Doubts about the hyperparameter args.box_xyxy

yangli18 / VLTVG

Improving Visual Grounding with Visual-Linguistic Verification and Iterative Reasoning, CVPR 2022

91 stars 8 forks source link

Doubts about the hyperparameter args.box_xyxy #5

Closed lmc8133 closed 2 years ago

lmc8133 commented 2 years ago

Thanks for your excellent work and releasing your code! I find that if doesn't set args.box_xyxy as True, then when calculate GIoU loss, the code will treat box format as cxcywh and convert to xyxy. https://github.com/yangli18/VLTVG/blob/e5be26b6154f333ebae41227304b23a1724a84d2/models/VLTVG.py#L119-L121 But when build dataset, the target box format is always xyxy https://github.com/yangli18/VLTVG/blob/e5be26b6154f333ebae41227304b23a1724a84d2/datasets/dataset.py#L111-L116 Is there any problem?

yangli18 commented 2 years ago

@lmc8133 The dataset's preprocessing procedure will convert the target box from xyxy format to cxcywh format. https://github.com/yangli18/VLTVG/blob/e5be26b6154f333ebae41227304b23a1724a84d2/datasets/transforms.py#L276 The prediction results of the model are also in cxcywh format.

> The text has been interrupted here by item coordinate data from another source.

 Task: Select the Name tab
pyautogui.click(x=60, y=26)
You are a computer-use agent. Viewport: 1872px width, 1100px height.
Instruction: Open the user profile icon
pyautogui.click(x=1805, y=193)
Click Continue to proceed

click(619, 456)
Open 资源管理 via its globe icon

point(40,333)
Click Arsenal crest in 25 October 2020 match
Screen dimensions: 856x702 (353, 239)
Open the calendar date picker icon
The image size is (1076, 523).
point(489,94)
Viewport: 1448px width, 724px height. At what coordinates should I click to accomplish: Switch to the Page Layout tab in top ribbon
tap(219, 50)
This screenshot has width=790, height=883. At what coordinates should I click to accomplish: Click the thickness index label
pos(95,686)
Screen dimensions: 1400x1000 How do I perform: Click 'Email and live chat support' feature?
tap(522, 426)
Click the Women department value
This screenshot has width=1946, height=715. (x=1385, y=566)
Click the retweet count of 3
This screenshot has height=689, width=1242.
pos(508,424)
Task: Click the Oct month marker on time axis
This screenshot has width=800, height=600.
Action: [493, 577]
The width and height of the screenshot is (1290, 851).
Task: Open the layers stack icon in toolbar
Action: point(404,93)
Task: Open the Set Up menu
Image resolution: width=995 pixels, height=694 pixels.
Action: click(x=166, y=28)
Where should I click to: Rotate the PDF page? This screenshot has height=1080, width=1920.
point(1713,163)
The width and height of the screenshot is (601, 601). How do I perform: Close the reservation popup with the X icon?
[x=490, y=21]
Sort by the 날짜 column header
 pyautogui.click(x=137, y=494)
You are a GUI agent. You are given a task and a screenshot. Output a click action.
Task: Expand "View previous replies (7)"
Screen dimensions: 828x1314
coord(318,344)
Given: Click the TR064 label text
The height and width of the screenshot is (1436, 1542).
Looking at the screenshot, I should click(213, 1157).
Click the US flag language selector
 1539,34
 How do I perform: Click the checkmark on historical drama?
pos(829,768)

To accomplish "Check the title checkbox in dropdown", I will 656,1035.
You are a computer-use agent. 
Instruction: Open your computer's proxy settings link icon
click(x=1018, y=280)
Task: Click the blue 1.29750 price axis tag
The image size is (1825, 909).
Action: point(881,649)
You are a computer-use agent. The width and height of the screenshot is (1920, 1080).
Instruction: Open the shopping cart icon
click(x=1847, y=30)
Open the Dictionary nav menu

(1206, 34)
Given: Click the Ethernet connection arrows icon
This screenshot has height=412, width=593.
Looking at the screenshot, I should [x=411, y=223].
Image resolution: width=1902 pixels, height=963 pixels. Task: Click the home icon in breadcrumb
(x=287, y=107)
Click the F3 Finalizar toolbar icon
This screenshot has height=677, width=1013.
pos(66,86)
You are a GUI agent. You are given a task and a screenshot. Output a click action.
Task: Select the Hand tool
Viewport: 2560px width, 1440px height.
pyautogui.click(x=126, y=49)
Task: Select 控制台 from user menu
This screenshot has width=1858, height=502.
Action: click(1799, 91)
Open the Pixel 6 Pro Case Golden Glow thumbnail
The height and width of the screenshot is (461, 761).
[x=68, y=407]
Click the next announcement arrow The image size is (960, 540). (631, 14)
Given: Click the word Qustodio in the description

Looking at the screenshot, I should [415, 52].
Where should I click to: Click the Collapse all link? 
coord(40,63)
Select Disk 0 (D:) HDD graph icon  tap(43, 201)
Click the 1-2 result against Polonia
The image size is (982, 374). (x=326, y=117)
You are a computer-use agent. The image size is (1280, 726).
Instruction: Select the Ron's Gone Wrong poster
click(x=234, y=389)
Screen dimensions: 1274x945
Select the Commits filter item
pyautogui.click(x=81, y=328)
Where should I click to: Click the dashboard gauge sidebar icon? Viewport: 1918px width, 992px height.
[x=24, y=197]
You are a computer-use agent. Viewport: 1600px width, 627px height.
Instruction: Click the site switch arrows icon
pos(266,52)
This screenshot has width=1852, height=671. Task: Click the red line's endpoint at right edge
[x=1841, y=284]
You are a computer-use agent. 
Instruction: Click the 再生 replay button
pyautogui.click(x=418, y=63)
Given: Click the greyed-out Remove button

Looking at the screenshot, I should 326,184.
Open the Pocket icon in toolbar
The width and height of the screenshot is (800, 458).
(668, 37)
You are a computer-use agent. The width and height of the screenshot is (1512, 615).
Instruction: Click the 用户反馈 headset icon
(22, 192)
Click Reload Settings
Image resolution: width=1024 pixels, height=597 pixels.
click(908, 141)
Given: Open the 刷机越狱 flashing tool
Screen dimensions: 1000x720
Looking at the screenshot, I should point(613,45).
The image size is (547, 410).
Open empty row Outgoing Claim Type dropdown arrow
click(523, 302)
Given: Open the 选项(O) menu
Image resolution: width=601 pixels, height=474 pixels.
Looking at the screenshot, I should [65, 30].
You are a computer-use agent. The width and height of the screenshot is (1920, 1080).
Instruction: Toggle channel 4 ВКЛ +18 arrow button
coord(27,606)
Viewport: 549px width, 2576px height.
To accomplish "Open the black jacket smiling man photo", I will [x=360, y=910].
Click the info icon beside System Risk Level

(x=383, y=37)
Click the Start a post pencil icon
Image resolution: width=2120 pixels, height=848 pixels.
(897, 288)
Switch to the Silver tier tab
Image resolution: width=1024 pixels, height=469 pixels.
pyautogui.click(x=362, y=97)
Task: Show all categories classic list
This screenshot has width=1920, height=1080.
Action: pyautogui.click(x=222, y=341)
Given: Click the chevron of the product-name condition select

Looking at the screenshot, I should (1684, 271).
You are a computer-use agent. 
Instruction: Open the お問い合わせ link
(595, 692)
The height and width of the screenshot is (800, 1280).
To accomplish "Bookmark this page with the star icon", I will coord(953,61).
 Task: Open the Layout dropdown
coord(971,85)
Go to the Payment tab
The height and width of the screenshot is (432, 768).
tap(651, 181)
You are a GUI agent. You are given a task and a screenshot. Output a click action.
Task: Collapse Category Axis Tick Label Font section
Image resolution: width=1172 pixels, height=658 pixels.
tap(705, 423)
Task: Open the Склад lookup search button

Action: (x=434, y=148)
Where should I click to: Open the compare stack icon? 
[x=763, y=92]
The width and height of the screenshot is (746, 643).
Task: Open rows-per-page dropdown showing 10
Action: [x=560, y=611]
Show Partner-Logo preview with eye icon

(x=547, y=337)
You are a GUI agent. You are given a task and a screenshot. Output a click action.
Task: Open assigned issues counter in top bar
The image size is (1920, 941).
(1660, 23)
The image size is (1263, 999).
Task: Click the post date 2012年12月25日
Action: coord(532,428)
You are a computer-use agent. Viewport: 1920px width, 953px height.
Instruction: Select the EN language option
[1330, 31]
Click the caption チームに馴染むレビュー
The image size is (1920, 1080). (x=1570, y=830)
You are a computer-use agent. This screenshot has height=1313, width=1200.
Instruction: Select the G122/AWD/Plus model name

lmc8133 commented 2 years ago

Thank you for your quick reply. There is another question, is target box format always be cxcywh? If I set args.box_xyxy as True, then the target box format and prediction results format should be xyxy, right? Where is the relative code?

Finally, I have one more question, does the box format affect the model's performance, is there any ablation studies? If not, we can just use xyxy format target box and don't need the 276 line in VLTVG/datasets/transforms.py and 119-121 lines in VLTVG/models/VLTVG.py.

Thanks!

yangli18 commented 2 years ago

@lmc8133

We always set args.box_xyxy=False in our implementation. Actually, args.box_xyxy is an argument that we added very early, and we haven't tried much with args.box_xyxy=True😂. You can give it a try.
We do not have the related ablation studies, but we guess using the xyxy format directly might not work well. Our visual feature extractor is taken from the pre-trained DETR, which use the cxcywh format during training. To be consistent with it, we also use the cxcywh format.

lmc8133 commented 2 years ago

@yangli18 Thank you so much for your answer, I get it.